Well i'm guessing that she does have fairly strong nerves because it's bonfire night over here in the uk. Just taken her for a good walk and there's fireworks going off all over the place and she hasn't flinched at all. She shows no signs of any fear whatsoever. She just looks as they go up and explode in the sky above her.


----------



## oldskoolsmg

Thanks for all the help guys. I live in the midlands uk. I will definitely be doing some research into ddr bloodlines. Hopefully I will be able to locate a good ddr breeder to obtain a puppy in the future.


----------



## carmspack

someone said ""good obedience" may end in constant looking into her owner's face, loss of self-initiative in investigating environments and human characters"

oh boy do I disagree ! 

that is pattern training for sport . How many times do I see this dissolve into thin air the moment the team leaves the ring ? Unfortunately most of the time.
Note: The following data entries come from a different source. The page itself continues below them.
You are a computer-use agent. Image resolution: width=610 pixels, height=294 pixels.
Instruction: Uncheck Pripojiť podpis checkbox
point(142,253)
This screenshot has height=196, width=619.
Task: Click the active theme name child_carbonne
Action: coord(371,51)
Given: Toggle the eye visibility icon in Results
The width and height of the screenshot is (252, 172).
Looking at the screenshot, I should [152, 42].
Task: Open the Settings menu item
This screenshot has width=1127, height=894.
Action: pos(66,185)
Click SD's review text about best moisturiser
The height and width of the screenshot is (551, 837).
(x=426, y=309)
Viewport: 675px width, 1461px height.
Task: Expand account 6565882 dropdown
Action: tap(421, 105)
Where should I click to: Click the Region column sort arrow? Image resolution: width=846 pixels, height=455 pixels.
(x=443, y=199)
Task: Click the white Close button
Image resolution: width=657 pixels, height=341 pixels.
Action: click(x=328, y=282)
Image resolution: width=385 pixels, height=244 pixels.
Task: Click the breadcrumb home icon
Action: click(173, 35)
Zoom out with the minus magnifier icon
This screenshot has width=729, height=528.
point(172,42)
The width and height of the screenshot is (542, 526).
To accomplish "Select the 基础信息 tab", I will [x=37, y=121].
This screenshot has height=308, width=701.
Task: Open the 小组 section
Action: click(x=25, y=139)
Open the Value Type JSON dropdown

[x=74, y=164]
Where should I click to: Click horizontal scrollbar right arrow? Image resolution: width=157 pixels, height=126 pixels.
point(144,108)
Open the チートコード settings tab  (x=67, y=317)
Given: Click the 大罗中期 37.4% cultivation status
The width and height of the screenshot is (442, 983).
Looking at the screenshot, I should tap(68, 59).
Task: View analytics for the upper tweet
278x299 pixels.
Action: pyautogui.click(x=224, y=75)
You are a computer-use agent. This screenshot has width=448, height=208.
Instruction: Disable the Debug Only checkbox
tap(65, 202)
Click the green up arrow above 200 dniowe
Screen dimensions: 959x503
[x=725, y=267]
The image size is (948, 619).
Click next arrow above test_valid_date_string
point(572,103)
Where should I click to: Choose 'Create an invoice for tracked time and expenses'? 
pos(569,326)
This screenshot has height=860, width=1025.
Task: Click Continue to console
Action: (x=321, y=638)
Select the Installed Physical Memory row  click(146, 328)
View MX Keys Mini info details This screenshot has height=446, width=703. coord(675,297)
I celebrate quietly every time I see a team that has an honest felt mutual appreciation . Too many tricks.

Good obedience is the key to performing , at a distance , making decisions , being able to be directed . There is no loss , there is enhancement .


----------



## Julian G

wolfstraum said:


> Your dog is a mix of many origins!
> 
> 
> Looking first at dam - the sire is interesting because Stribrneho Kamene (SK) used a DDR male on an Ellute (German x Belgian) daughter who goes to the dog Bemoan Bee who was bred in the States out of little known lines....Jana (owner of SK) has really reached beyond her geographic area in her breeding, often bringing WGWL and BWL into her litters. The dam of the dam is pretty solidly Czech lines....with "old" lines in the back...
> 
> Now the sire - top again a mix of WGWL, some Belgian, and Czech, same with his mother who is more WGWL
> 
> 
> 
> Personally - this does not look like a litter that has been planned for any goal.....breeder owns two dogs so he breeds them - probably does not have full papers on one or the other or papers did not get processed on one imported animal so no able to get papers here with AKC - have seen it happen before....
> 
> The comment you made -
> 
> "she is super active and always seems to be on the go. she loves children/ raised with them.
> she has high prey drive, She also loves to be around the family and gets very stressed if any of us has to leave the house or even go into a shop without her."
> 
> I see elements that I would not use let alone put together for pups whose lives need to be that of a family companion.....the "activeness" is a trait that I interpret as possibly being 'no off switch" - the "stress" as an insecurity at this age which hopefully will fade away as she is socialized and becomes more secure....
> 
> Added to this suspicion/insecurity you have many many elements which can bring forward strong aggression as well as "thin" nerves - which then plays into the ability to handle stress which leads to insecurity.....
> 
> I would find a reputable trainer and get a very good foundation of obedience on your puppy....with the drive levels you describe, the energy and reaction to stress you perceive, the best thing you can do is get a very good strong level of obedience going forward.....she sounds like a handful
> 
> 
> Lee


My belgian do you mean malinois? or is there a belgian GSD dog also?


----------



## wolfstraum

Julian G said:


> My belgian do you mean malinois? or is there a belgian GSD dog also?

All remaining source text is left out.